What I am really after is something that is just like Keynote, but with the cross-over functionality of iPhoto. iPhoto’s new “Events” feature is killer. Why not allow us to store stacks of like slides (not presentations) as Events (or something) in a completely different view of the application — a content management view. Let me organize each slide as an asset unto itself. I could then use an “photo album” metaphor to drag individual slides onto the presentation stack (or timeline, or whatever) to create new slideshows. Giving me the ability to manage all my slides as assets, just like Apple does for iPhoto, iTunes, and now iMovie, would give me unprecedented control over my content.
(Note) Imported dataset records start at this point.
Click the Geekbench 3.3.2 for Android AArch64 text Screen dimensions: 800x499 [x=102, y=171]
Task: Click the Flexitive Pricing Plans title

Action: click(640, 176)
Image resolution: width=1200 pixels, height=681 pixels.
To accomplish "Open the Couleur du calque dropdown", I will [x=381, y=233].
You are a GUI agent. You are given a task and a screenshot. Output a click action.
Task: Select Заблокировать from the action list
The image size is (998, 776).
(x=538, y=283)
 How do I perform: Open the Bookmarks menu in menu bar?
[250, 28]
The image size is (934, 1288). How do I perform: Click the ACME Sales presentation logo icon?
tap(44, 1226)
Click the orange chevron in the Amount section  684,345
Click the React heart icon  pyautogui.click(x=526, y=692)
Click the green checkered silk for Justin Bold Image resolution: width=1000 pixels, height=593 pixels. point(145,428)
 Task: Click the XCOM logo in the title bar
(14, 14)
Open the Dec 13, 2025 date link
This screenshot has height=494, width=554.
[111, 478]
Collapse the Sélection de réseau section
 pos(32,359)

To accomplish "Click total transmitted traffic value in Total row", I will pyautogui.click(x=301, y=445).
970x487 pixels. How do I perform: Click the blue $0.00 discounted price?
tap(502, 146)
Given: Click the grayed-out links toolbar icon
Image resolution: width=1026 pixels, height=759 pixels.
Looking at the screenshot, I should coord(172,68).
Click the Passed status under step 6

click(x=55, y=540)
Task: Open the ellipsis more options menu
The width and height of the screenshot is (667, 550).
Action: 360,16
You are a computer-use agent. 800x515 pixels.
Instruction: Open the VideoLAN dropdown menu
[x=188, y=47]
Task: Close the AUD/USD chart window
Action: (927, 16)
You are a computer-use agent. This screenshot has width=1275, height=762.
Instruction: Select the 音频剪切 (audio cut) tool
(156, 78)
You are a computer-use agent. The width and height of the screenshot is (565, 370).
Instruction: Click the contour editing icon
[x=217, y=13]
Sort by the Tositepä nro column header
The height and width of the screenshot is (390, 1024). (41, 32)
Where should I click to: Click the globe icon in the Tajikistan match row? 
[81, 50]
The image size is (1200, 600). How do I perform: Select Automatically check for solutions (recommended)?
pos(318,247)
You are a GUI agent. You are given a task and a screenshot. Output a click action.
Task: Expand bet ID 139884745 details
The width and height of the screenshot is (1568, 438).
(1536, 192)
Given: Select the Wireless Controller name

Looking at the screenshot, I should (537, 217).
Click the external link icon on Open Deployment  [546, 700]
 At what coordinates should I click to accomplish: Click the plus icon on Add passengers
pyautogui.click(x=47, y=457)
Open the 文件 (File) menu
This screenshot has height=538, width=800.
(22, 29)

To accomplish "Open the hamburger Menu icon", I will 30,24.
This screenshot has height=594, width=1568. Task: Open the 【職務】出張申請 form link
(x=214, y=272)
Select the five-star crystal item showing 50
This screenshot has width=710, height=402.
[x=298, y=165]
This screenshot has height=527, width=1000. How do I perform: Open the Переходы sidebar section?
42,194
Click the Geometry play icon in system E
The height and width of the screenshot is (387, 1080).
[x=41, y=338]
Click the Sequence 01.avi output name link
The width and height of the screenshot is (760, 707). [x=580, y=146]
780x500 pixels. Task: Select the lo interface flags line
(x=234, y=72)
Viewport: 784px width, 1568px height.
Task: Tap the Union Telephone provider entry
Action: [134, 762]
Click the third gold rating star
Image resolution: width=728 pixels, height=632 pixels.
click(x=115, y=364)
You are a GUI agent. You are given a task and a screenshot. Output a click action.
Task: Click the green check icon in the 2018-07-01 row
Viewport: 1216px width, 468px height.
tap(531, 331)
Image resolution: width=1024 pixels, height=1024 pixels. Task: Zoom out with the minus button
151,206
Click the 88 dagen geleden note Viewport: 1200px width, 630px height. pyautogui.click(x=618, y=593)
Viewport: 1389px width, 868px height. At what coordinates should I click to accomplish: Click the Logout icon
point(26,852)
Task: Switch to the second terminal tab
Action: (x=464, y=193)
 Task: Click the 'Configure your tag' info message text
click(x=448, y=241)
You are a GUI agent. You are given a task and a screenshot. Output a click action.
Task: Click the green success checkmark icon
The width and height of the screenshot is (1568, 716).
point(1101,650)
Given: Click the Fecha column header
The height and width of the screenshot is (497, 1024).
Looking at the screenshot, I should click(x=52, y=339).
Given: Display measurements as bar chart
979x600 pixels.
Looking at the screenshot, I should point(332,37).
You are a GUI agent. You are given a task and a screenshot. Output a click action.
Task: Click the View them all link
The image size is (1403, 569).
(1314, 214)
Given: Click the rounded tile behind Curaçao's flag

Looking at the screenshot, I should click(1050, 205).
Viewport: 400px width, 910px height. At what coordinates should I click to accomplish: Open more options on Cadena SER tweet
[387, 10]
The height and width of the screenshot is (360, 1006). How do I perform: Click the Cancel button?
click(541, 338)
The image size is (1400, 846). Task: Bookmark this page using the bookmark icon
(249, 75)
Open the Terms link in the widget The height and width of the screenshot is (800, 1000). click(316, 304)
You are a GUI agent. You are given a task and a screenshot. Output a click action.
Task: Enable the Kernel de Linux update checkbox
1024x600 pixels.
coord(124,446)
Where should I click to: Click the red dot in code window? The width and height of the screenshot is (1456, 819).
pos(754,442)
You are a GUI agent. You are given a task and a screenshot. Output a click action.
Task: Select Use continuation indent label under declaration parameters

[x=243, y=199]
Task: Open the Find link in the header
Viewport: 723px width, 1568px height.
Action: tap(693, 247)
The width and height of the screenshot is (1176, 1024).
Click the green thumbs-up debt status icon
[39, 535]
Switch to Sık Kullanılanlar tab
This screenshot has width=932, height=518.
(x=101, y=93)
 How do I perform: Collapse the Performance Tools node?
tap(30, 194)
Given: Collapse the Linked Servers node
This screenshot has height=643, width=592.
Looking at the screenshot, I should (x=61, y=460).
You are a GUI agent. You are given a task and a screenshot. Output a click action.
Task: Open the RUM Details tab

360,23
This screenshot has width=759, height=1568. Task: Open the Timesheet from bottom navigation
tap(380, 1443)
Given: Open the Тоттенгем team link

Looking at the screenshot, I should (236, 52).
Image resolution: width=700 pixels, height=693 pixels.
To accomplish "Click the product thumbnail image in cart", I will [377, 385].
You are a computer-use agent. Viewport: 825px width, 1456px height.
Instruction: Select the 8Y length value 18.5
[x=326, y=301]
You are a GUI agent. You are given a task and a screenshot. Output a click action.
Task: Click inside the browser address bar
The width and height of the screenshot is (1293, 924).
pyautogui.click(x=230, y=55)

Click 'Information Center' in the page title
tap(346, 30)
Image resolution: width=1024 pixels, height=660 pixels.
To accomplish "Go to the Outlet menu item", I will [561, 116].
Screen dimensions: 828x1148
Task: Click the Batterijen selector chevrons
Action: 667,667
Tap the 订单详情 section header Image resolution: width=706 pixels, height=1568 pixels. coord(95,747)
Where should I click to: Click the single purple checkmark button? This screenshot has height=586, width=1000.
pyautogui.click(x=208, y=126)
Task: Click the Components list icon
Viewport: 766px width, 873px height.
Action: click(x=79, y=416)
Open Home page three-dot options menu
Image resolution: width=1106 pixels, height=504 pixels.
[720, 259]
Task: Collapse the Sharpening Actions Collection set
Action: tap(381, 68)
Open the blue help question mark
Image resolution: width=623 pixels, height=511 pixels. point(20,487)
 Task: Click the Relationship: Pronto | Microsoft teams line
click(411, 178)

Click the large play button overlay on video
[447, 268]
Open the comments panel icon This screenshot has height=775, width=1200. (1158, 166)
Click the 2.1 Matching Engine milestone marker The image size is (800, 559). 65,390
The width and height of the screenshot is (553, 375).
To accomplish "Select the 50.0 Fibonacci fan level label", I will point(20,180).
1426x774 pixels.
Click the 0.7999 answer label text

So to review, what I want is Keynote as it stands today, but with a new content management view that lets me store all my keynote slides and slideshows in one place. I don’t care how the individual slides are stored, but the whole way you can scrub through the events in iPhoto to see the contents of that grouping would be ideal for slides that have very similar information, but might have been changed slightly with context sensitive information. I would then be able to click into that slide event grouping, select the right one for the presentation I was preparing and drop it into a Presentation Stack that I could enter to edit my preso just like I do now. And give me some real ability to store some meta data about each slide so I can search this massive database of content I am constantly creating and tweaking.

Does that make sense? It does to me and I need it!

One thought on “Some Thoughts for Apple and Keynote

  1. I TOTALLY agree with what you propose as valuable enhancements to Keynote!! Please add my voice to yours if an when you communicate with Apple. That makes so much sense. The Keynote files are beautiful, but therefore big, and the traditional model of saving copies and making moficiations doesn[t make sesne.

    Treating each slide as an asset (or at least key slides we feelothers would be interested in sharing) could also be beneficial. I picture a flickr-like “digital commons” (with creative commons licensing built in) where presenters might post tagged slidees that people could assemble to suit their needs.

    If you do decide to talk with Apple about such a feature to Keynote, please try to get them to add something I’ve suggested, in vain. I think that there should be a field a presenter can use fo accept input from an audience — the way we generally use flip chart pages. The current view of “presntation software” is one ot many, but most presentations are really made in smaller meetings, and even in large meetings I like to ask questions for the audience, and then refer to their responses during the presentation. (For that reason, I think that we should be able to give a varaiable name to the field into which we are able to type so that we can call the contents into a later slide for future reference. (BTW, I used to do this, back in the day, using HyperCard, and nwo I sometimes am forced to kludge it using Excel. This could really add interaction to presentation software and perhaps tone down the “death by “PowerPoint” criticism.

    Good insights, Cole. Let me know if I can help you make the case for your proposed changes with Apple.